* Quoted passage *
________________________________________

# Abacos, Bahamas to Maine ASAP



## BrickPearson26 (May 10, 2007)

Hi All,
I am currently anchored in Treasure Cay in the middle of the Abacos. I just got hired for a job in Maine, and they want me to start the position ASAP. So, my question is how soon can I safely make the trip back up the coast. My route will be sail to from West End to West Palm Beach (I need to stop in Jupiter to pick up my charts from a friends house), and then take the ICW up to VA, then go up the Chesapeake, down the Delaware, up the Jersey coast, go through Long Island Sounds and take the C&C canal. My destination is the Piscataqua River, which is the southernmost part of Maine.
I am sailing on a 1973 Pearson 30. While we am open to hopping out of the ICW for 24 hours if the weather is right, we do not want to do any extended offshore passages.
When we sailed down here, we left October 26th from the Piscataqua River and were cold practically the entire way south. We got into a couple of gales, and got beat up pretty good off the Jersey Coast. Basically, I want the cruise north to be as comfortable as possible. Cold weather does not really bother my crew or I. However, nasty weather does. I want to try to avoid dangerous conditions if at all possible. 
How early can a boat safely make the trip north?
I told my employer that I cannot make it there until at least early to mid May, but I said I cannot commit to any date because its all weather dependent. Is May reasonable?


----------



## eherlihy (Jan 2, 2007)

Dude,

In this economy, I suggest flying to Maine, and starting the job ASAP! There are currently over 15 Million Americans that are *unemployed*, and probably the same number that are under-employed. I'm in the former category.

________________________________________

Element and text position data:

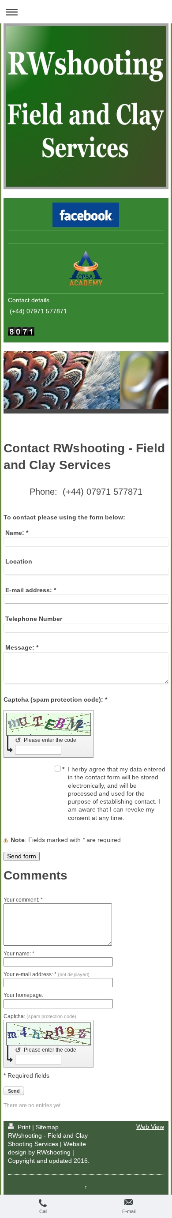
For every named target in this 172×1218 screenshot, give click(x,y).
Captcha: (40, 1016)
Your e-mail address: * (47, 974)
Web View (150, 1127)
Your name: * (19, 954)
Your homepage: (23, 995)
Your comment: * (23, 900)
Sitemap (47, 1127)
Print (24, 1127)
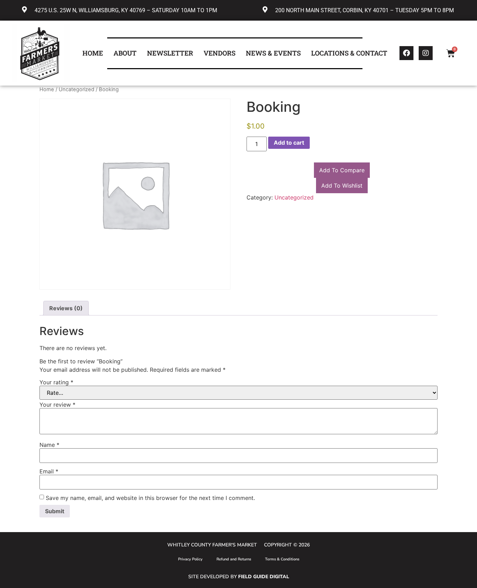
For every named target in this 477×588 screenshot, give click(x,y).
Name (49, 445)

________________________________________

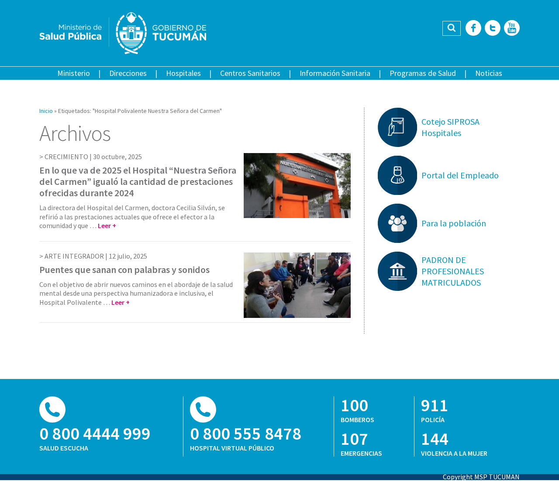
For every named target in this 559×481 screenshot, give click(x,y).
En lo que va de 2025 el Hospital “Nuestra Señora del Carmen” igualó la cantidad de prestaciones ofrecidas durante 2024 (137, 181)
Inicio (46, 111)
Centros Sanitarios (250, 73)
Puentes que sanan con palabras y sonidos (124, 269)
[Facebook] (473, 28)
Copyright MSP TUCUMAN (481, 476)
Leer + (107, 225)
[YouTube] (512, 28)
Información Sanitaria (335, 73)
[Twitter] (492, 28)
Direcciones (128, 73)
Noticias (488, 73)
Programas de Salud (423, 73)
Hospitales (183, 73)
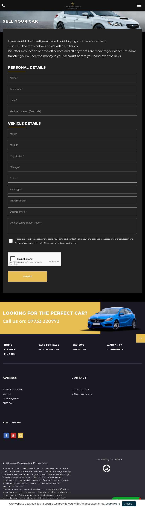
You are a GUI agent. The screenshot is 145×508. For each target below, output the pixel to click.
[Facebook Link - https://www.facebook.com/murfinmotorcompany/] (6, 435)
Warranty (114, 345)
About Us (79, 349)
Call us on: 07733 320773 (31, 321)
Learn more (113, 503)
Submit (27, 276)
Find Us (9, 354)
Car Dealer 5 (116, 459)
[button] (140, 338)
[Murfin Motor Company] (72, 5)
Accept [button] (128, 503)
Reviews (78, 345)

________________________________________

* Request *
Please copy the passage of the sailing thread from "When we sailed" to "the former category.".

* Problem solution *
When we sailed down here, we left October 26th from the Piscataqua River and were cold practically the entire way south. We got into a couple of gales, and got beat up pretty good off the Jersey Coast. Basically, I want the cruise north to be as comfortable as possible. Cold weather does not really bother my crew or I. However, nasty weather does. I want to try to avoid dangerous conditions if at all possible. 
How early can a boat safely make the trip north?
I told my employer that I cannot make it there until at least early to mid May, but I said I cannot commit to any date because its all weather dependent. Is May reasonable?


----------



## eherlihy (Jan 2, 2007)

Dude,

In this economy, I suggest flying to Maine, and starting the job ASAP! There are currently over 15 Million Americans that are *unemployed*, and probably the same number that are under-employed. I'm in the former category.